WHAT THE TASK ASKS:
Give the records from the line with "You are a computer-use" through the end of the records as a numbered list. Skip any blank lines and leave the pictures out.

Lines of data:
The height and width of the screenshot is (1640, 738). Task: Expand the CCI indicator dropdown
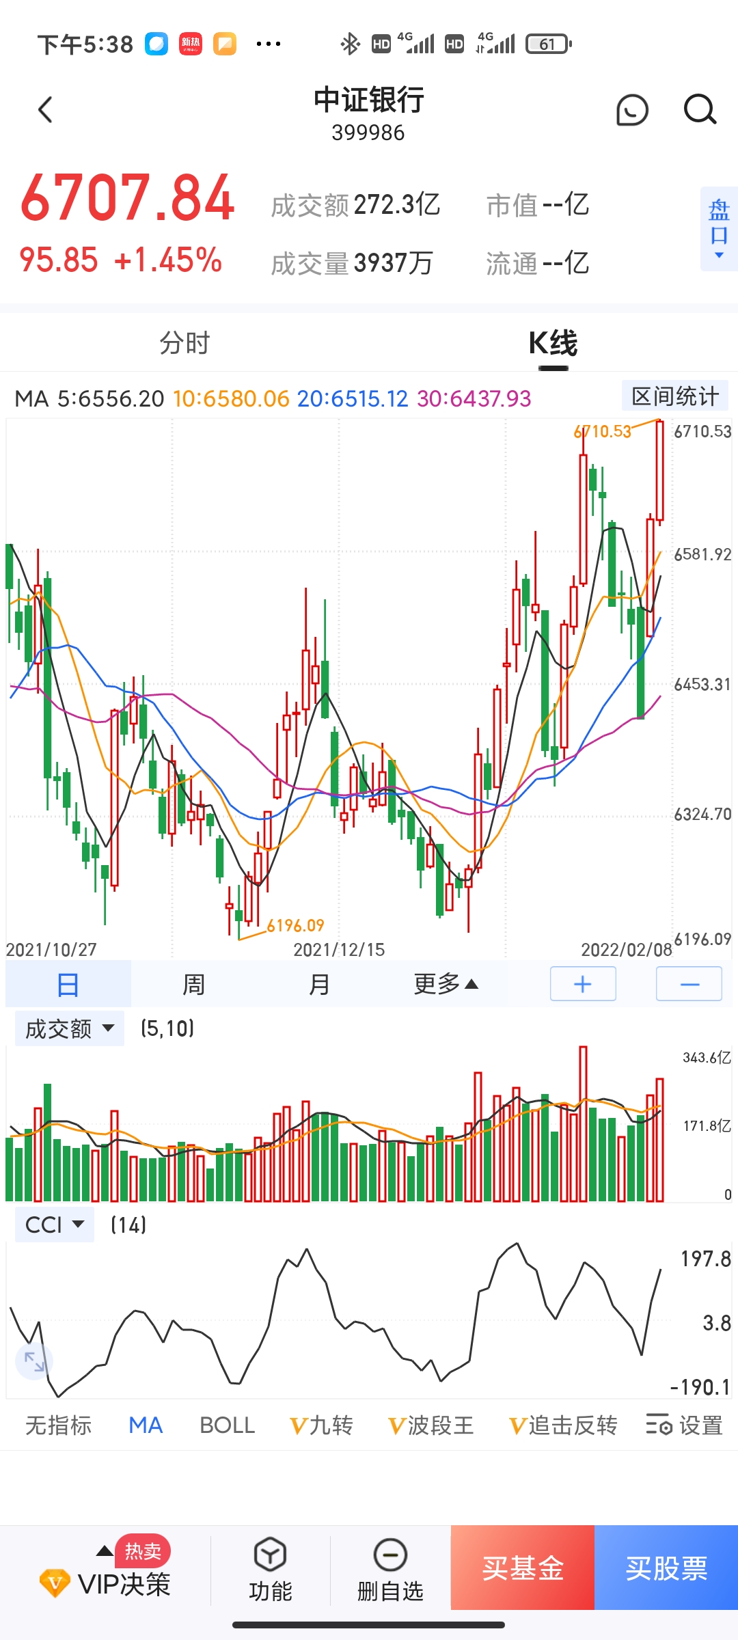click(x=55, y=1225)
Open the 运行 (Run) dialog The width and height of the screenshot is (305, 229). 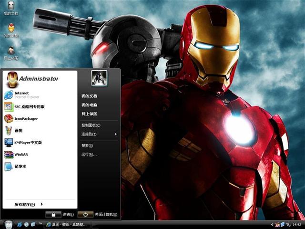[x=89, y=155]
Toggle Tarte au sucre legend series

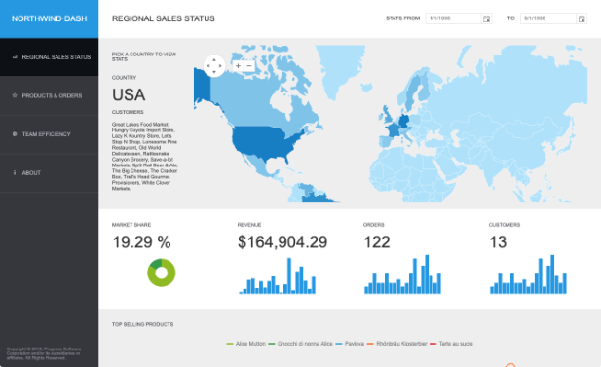[452, 344]
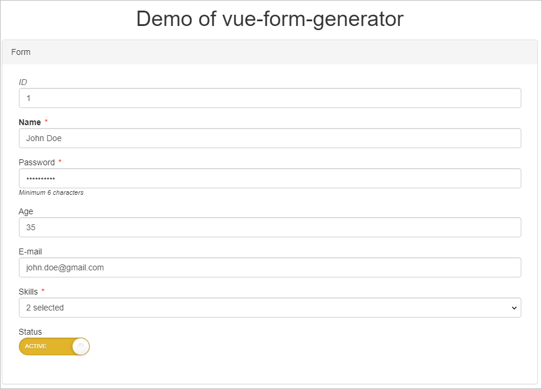Open the Skills dropdown showing 2 selected

[x=270, y=308]
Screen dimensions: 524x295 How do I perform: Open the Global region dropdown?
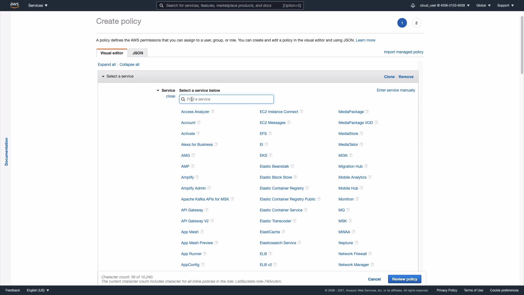[483, 5]
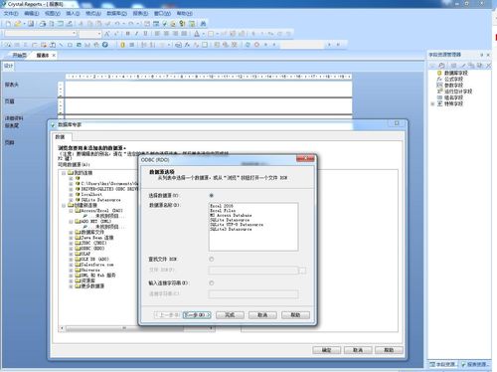Image resolution: width=497 pixels, height=372 pixels.
Task: Click the New report toolbar icon
Action: (8, 24)
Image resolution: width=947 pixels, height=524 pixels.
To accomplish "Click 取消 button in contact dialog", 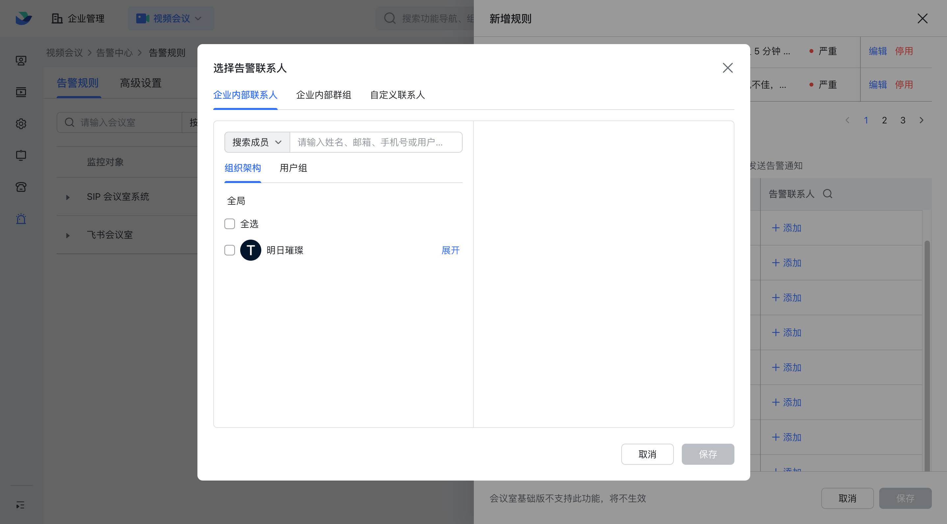I will tap(647, 455).
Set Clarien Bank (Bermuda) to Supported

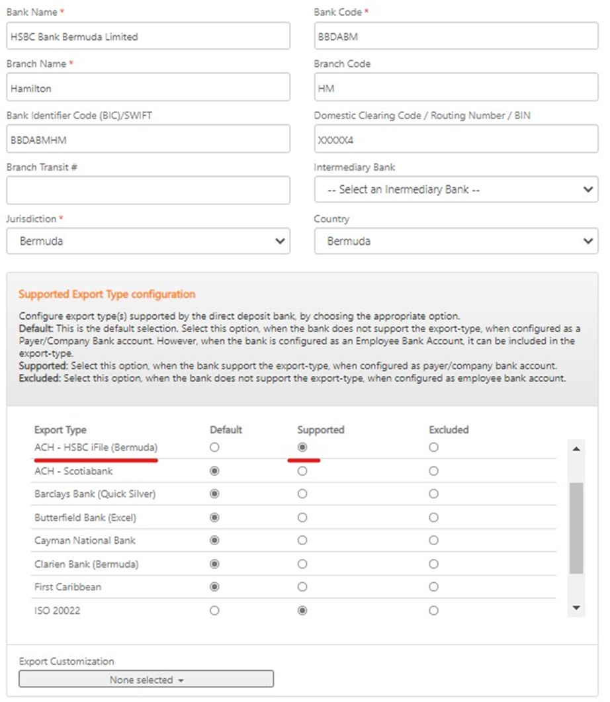(x=302, y=564)
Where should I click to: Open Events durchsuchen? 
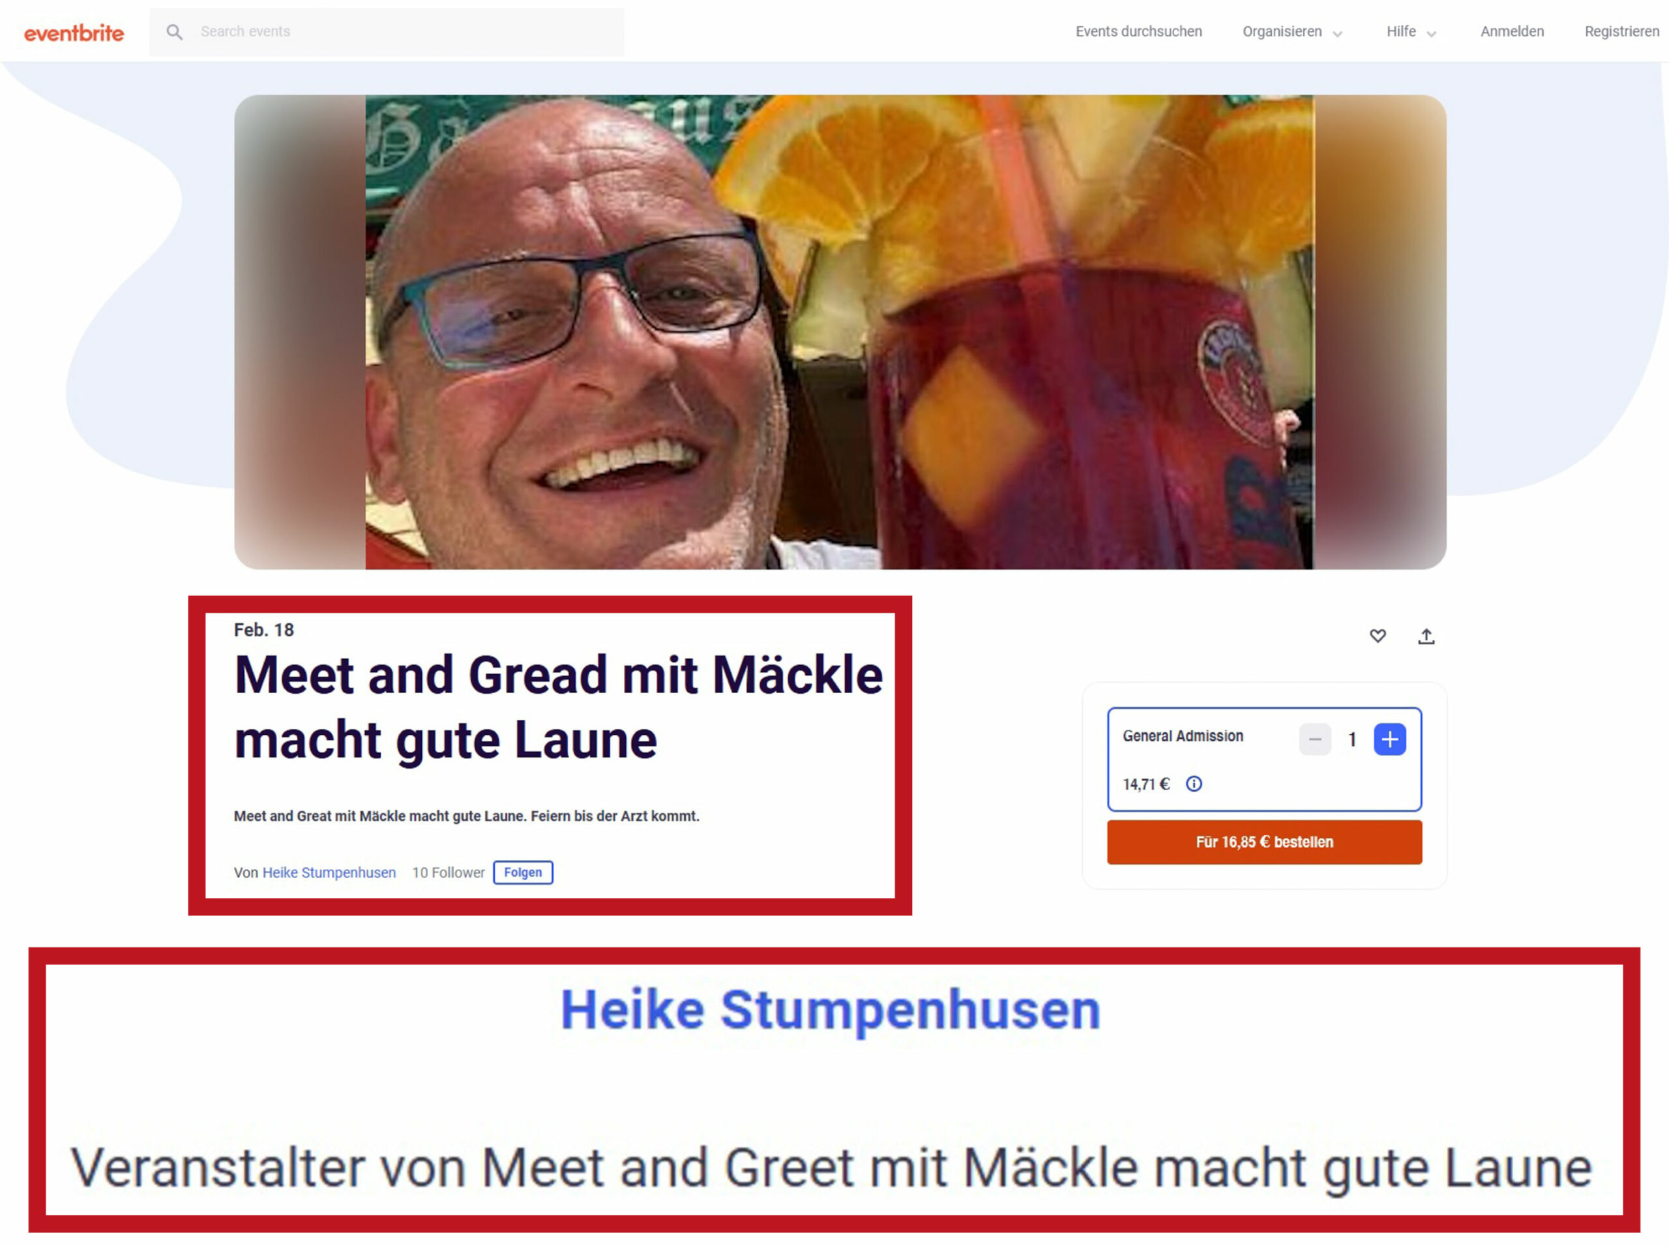click(1138, 32)
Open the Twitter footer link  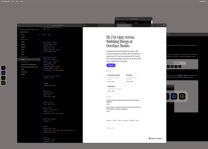pyautogui.click(x=114, y=120)
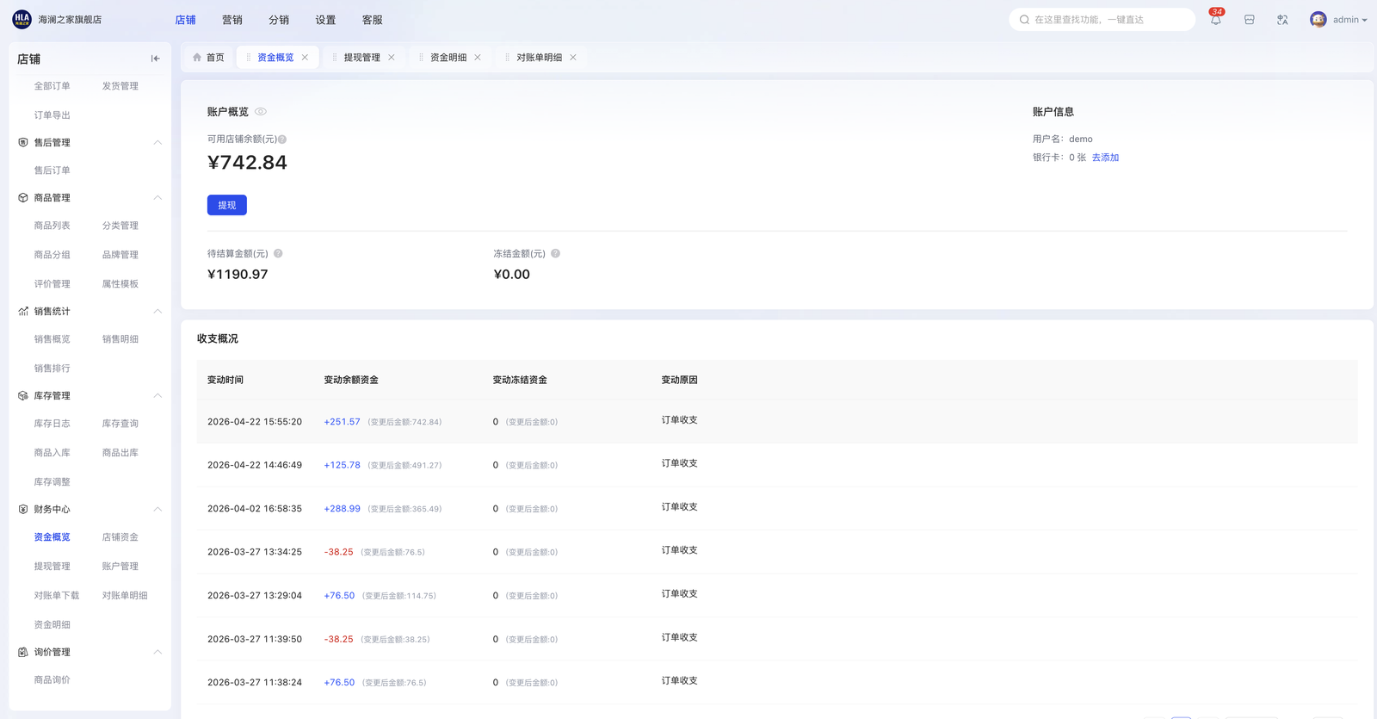The image size is (1377, 719).
Task: Click the help icon beside 待结算金额
Action: [278, 253]
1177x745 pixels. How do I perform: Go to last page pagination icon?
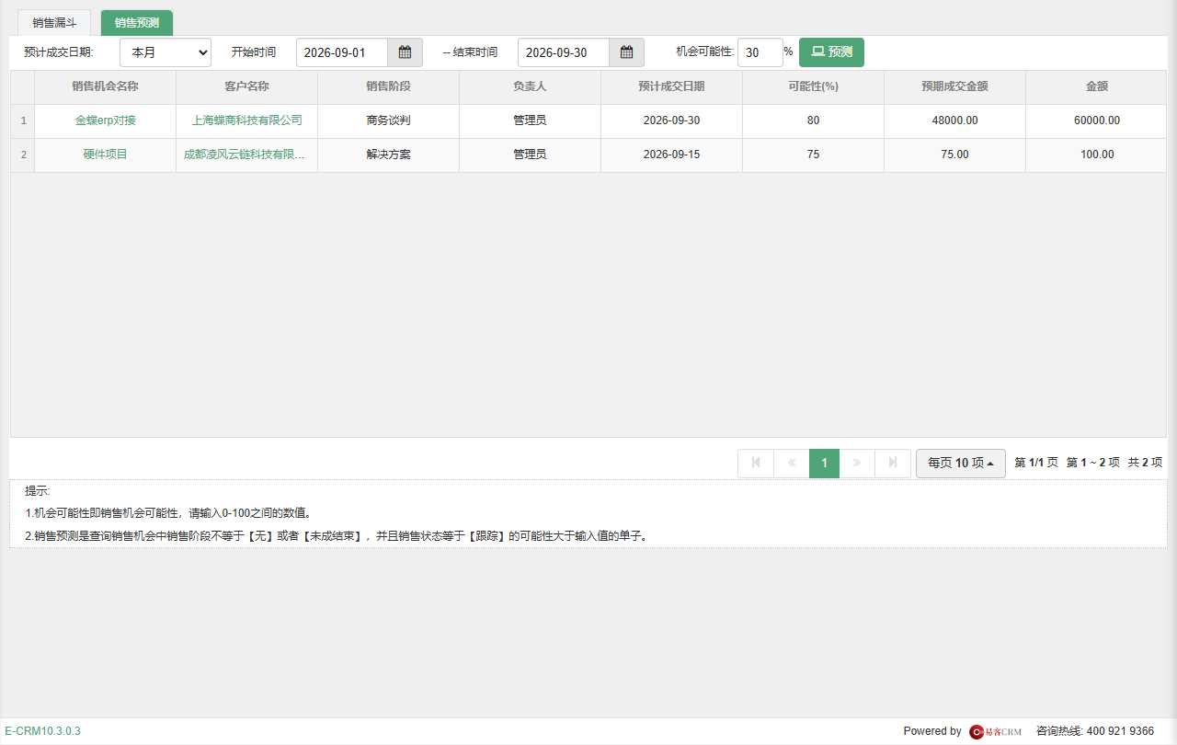point(892,463)
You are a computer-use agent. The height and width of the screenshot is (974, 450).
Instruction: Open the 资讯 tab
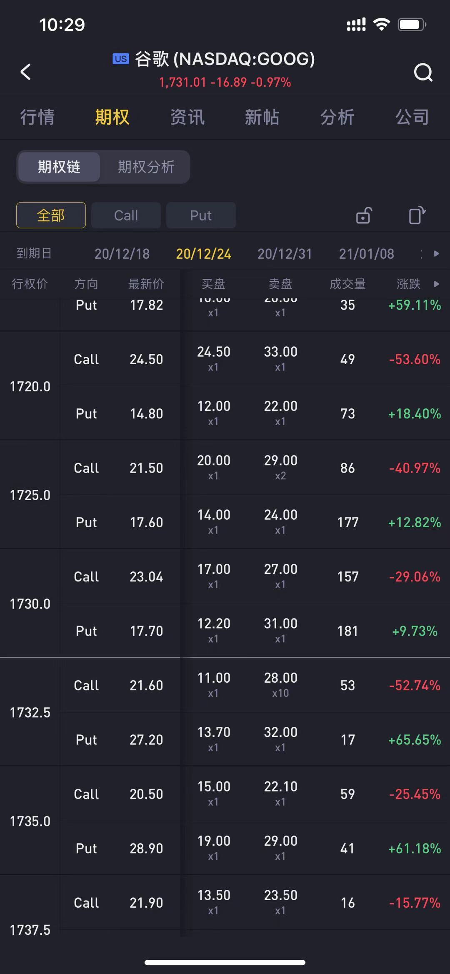tap(188, 117)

RESPONSE:
1. You are a computer-use agent. The height and width of the screenshot is (974, 450).
2. Instruction: Open the 资讯 tab
3. tap(188, 117)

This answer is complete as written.